The conservationists currently visiting Australia say climate change is raising sea levels and increasing the frequency of events like cyclones which will one day make some low-lying Pacific island nations uninhabitable.

Fiu Mataese Elisara-Laulu of Samoa said Australia, as the region's biggest producer of the greenhouse gases which cause global warming, has a special responsibility for the environmental damage caused.

"We have a genuine case for being affected as environmental refugees if they don't do anything," he said on Australian Broadcasting Corporation radio.

"But unfortunately Australia seems to be a very poor leader in the Pacific," he said. "From our point of view, they want to assume leadership but they don't want to take responsibility."

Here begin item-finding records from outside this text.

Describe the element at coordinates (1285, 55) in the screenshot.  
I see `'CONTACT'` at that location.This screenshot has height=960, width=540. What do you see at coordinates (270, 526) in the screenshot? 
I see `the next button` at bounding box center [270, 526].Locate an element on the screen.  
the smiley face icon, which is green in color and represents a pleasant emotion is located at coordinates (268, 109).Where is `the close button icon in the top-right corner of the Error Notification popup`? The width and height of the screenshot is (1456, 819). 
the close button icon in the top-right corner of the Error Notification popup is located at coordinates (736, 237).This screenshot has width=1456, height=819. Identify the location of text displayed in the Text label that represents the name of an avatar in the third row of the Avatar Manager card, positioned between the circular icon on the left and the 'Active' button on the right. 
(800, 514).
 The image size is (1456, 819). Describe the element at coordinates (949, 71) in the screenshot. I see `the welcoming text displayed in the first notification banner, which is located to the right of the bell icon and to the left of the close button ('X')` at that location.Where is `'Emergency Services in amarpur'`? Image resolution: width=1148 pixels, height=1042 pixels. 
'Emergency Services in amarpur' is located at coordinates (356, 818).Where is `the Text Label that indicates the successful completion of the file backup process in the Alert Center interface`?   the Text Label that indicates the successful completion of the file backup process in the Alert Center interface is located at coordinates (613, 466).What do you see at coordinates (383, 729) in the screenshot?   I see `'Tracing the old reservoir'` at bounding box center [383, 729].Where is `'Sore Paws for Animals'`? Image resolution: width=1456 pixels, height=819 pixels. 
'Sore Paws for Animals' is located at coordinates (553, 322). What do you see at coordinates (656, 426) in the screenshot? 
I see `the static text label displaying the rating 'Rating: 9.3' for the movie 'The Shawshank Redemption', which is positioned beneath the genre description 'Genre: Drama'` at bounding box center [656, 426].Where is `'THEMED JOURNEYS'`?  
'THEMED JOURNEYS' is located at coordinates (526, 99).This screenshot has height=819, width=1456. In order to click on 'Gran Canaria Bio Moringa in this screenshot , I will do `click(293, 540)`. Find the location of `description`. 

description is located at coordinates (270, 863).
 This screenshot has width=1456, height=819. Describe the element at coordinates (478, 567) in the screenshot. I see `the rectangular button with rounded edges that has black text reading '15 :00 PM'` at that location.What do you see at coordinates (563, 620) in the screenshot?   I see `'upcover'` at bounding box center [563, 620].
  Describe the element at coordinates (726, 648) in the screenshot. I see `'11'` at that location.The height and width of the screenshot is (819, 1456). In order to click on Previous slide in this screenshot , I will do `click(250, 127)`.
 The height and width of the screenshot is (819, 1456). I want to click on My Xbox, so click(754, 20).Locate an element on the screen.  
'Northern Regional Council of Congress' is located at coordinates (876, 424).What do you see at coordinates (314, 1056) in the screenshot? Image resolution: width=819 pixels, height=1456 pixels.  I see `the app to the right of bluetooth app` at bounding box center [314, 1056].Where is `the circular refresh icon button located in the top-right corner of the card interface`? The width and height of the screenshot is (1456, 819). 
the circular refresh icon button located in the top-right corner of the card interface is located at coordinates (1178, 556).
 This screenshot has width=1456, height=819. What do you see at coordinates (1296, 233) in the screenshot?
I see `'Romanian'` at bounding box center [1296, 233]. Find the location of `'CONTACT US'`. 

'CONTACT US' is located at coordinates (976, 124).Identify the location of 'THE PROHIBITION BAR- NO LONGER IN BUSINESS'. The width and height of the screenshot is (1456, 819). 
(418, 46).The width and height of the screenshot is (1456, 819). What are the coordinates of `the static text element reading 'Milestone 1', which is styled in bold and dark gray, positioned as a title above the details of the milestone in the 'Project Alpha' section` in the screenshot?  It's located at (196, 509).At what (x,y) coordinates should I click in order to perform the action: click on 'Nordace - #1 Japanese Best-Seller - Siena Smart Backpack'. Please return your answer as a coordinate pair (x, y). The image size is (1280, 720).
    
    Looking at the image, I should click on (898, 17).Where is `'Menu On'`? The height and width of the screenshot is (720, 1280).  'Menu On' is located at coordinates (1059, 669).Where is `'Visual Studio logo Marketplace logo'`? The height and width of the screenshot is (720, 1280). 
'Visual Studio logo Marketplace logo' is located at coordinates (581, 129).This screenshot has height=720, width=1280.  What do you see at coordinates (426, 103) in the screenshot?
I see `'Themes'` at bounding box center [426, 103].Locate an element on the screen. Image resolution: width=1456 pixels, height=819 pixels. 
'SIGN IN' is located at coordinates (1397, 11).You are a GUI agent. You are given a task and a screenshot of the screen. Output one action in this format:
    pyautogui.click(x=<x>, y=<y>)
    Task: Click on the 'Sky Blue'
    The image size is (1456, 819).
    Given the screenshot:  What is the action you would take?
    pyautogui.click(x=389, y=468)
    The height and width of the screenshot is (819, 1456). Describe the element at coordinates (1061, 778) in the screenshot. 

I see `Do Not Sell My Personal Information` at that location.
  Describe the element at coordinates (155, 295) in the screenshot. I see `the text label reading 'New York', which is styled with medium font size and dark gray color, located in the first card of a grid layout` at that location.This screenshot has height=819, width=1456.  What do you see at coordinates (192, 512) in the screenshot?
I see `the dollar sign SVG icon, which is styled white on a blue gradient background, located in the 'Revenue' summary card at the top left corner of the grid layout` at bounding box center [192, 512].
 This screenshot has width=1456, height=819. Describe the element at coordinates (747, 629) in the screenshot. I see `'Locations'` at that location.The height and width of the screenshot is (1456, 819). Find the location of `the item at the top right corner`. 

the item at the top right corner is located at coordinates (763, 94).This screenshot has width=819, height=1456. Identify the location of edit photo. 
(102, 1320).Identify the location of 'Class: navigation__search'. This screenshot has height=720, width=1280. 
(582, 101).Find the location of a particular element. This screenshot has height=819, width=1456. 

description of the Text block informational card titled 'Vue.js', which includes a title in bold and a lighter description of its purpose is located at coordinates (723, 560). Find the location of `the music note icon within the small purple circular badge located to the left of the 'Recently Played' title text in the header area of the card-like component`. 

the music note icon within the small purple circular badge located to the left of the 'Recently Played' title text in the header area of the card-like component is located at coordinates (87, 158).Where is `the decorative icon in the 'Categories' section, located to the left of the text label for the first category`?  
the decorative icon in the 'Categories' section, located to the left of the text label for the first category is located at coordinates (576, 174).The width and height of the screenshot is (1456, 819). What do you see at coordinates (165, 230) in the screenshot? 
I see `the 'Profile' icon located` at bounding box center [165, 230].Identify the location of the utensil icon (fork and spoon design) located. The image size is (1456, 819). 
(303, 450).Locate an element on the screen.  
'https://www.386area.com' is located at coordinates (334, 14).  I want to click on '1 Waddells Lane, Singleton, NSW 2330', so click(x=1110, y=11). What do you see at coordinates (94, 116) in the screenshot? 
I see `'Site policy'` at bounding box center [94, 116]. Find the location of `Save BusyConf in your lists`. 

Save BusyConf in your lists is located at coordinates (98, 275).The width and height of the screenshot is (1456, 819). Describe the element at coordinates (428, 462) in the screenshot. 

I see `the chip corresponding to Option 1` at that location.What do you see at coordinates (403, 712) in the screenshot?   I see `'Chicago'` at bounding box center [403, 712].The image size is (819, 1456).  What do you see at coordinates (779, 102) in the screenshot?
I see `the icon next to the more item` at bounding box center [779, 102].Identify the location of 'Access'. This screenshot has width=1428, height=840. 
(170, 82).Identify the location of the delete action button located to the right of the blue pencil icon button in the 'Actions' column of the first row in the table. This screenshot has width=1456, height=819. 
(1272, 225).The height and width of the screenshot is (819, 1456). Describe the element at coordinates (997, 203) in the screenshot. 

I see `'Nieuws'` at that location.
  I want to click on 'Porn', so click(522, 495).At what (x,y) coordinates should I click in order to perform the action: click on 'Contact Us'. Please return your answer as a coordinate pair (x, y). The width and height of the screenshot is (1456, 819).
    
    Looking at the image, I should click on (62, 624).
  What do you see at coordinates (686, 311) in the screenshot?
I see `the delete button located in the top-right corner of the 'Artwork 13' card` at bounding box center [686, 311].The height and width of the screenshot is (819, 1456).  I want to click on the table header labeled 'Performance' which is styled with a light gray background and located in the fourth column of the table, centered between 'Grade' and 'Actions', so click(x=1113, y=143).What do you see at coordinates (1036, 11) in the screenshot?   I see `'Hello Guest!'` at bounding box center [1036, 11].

The conservative government of Prime Minister John Howard joined the United States in 2002 in refusing to ratify a UN treaty on lowering the production of greenhouse gases, saying the pact, known as the Kyoto Protocol was flawed.

Five weeks ago a group of Australian government researchers reported an alarming increase in global greenhouse gas emissions since 2002, due almost entirely to the burning of fossil fuels.

Greenhouse gases have been blamed for a steady warming of the earth's atmosphere since the Industrial Revolution.

If left unchecked, global warming is projected to cause a significant rise in sea levels over the next century through the melting of polar ice caps and thermal expansion.

It is also blamed for an increase in extreme weather events like floods, droughts and storms and damage to coral reefs and other sensitive ecosystems.

Elisara-Laulu was in Australia along with Siuila Toloa of Tuvalu's Island Care group on a "climate justice tour" to lobby Australia to take a more active role in tackling climate change.

The tour was sponsored by charity Oxfam, AID/WATCH and Friends of the Earth.